:: INPUT DATA ::

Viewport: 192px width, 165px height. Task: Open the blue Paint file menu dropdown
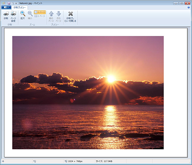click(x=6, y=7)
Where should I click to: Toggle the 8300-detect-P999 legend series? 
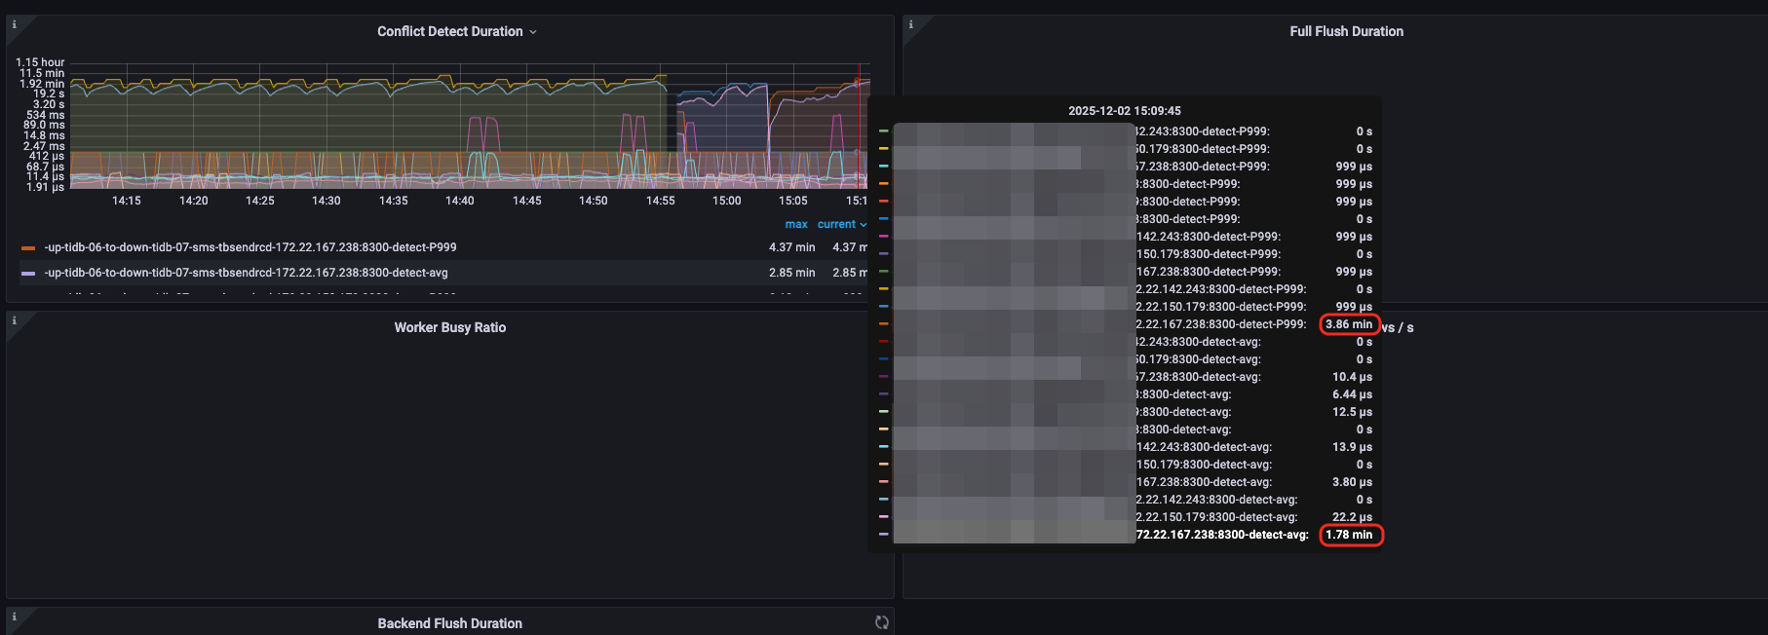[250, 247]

:::
:: INPUT DATA ::

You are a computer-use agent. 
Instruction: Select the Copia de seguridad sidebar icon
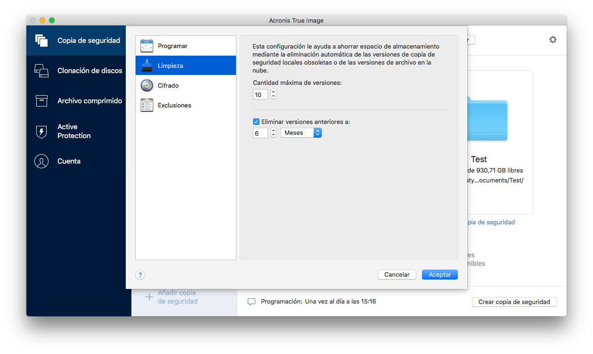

:::

- ABOUT THIS EXERCISE
Exactly the lines above from the one with "You are a computer-use agent." to the one with "Instruction: Select the", both included, are to be quoted; leave the rest out.

- RESULT OF THIS TASK
You are a computer-use agent. 
Instruction: Select the Copia de seguridad sidebar icon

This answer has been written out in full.